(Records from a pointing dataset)
Start

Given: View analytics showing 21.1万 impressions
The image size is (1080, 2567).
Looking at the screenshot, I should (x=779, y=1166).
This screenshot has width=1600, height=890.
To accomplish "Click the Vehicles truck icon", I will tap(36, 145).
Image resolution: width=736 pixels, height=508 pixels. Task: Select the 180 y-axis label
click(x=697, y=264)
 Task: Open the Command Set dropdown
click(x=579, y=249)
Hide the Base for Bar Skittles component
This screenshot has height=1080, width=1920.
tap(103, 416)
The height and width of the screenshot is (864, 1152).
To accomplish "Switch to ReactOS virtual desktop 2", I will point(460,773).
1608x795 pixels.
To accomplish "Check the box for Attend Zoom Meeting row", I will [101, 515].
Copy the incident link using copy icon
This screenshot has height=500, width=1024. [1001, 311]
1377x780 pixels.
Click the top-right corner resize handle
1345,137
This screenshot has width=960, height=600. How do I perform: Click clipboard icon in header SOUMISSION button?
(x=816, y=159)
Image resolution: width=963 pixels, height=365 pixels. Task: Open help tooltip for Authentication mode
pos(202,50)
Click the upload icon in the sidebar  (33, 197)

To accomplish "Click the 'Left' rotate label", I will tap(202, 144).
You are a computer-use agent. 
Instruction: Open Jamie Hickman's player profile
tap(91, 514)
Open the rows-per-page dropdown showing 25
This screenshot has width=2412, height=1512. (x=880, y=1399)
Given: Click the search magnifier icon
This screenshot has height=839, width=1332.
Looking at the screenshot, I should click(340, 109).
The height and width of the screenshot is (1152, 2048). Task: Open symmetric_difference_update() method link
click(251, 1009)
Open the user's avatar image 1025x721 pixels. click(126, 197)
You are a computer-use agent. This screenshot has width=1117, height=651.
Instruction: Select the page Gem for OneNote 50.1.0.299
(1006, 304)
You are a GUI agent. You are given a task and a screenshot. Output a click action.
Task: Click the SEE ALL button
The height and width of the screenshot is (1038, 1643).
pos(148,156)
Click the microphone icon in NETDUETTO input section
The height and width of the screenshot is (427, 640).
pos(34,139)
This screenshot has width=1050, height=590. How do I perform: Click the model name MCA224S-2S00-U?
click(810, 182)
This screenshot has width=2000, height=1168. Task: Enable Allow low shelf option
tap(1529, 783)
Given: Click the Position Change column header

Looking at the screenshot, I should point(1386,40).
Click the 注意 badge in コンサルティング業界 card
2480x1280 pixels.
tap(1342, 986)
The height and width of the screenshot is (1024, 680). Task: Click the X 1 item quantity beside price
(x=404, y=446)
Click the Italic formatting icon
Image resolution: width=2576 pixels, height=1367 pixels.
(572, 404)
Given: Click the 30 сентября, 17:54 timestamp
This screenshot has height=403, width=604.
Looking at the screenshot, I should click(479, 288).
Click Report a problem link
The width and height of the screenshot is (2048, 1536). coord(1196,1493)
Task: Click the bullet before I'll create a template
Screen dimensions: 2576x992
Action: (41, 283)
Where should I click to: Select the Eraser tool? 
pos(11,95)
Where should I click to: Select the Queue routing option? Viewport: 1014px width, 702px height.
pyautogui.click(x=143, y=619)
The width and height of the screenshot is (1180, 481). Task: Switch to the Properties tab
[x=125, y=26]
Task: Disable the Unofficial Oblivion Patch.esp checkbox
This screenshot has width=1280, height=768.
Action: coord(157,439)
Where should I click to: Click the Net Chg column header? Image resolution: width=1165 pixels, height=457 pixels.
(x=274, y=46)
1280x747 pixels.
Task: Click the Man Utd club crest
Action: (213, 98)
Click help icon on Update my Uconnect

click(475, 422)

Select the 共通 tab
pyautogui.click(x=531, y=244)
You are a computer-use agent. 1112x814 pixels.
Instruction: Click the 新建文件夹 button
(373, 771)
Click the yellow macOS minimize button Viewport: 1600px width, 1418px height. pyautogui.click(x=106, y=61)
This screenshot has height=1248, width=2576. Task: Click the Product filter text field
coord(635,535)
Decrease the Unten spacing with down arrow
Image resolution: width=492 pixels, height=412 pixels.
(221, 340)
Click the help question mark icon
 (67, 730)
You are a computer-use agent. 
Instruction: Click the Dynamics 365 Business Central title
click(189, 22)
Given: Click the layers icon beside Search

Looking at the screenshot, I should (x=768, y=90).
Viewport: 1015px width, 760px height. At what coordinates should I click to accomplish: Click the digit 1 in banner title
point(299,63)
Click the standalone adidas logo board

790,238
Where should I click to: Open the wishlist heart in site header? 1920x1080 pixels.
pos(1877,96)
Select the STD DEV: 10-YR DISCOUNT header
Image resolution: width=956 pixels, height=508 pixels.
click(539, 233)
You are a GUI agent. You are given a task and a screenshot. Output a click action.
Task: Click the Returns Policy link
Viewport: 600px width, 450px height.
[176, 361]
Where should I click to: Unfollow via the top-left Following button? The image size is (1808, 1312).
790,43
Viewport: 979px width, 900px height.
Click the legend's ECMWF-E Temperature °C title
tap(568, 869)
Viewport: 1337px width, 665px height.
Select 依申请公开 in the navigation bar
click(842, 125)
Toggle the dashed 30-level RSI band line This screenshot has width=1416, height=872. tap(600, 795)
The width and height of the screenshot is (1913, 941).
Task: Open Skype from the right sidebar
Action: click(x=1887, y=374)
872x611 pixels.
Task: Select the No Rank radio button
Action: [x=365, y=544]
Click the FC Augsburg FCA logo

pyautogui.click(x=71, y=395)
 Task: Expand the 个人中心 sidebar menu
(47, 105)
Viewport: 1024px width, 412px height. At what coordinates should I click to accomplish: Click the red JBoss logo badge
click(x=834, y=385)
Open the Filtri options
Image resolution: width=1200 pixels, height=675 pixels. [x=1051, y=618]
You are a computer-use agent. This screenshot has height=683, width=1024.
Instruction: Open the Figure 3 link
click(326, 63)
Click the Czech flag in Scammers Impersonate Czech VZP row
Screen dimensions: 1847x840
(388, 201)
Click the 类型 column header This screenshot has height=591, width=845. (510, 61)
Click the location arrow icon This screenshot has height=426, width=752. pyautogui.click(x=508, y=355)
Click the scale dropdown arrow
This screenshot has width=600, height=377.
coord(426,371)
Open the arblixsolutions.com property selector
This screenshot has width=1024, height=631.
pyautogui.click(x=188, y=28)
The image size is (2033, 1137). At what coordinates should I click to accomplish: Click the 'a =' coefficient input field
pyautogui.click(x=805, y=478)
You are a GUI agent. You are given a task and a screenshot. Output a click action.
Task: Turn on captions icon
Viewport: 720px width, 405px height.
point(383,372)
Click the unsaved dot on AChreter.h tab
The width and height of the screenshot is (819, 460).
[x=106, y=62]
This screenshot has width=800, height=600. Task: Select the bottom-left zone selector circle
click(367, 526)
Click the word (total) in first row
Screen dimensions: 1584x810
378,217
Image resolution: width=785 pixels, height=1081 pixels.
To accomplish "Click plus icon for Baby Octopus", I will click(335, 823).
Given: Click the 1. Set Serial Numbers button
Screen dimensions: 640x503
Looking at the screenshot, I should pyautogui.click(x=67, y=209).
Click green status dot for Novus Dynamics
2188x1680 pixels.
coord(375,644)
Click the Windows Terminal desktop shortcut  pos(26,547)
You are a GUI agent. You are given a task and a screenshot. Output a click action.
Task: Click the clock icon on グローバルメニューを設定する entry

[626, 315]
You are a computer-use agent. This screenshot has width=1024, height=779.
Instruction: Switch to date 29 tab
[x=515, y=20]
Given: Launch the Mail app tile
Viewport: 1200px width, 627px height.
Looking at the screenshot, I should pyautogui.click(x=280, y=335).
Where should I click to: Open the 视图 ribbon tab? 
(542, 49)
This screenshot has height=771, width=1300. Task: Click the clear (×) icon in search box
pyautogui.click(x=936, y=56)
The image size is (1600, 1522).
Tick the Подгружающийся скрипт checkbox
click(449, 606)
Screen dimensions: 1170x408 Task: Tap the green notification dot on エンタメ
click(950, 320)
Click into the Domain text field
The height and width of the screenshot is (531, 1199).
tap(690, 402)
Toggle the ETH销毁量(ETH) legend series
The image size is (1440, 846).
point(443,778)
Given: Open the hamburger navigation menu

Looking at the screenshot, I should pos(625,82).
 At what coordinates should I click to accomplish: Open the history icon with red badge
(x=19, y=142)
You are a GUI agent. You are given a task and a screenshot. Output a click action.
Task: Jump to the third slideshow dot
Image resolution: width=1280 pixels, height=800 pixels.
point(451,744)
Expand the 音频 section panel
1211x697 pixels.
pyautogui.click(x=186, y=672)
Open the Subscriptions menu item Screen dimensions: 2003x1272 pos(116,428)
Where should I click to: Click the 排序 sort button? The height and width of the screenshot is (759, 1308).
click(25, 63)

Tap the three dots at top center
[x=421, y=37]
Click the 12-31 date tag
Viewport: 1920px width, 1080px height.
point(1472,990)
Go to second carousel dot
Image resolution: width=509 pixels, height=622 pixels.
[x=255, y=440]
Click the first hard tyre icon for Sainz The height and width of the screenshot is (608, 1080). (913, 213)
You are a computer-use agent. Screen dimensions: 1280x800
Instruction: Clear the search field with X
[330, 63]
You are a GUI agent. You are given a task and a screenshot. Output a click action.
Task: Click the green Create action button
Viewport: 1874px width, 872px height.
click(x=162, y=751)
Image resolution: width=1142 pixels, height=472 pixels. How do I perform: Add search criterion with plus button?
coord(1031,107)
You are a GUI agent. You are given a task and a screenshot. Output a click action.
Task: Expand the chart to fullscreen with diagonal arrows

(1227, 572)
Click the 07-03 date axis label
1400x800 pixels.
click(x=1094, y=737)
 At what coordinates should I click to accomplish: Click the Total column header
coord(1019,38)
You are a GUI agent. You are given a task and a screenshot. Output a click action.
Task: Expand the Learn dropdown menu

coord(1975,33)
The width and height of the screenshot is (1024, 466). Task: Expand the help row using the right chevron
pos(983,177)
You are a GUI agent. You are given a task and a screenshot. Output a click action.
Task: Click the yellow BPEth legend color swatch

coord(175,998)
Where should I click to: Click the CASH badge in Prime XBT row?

End

-- Problem requirements --
Gather every line of the records above that contains the string "title" and copy each line in full. Case matters.

-- Result of this exercise --
Instruction: Click the Dynamics 365 Business Central title
Viewport: 1015px width, 760px height. At what coordinates should I click to accomplish: Click the digit 1 in banner title
Click the legend's ECMWF-E Temperature °C title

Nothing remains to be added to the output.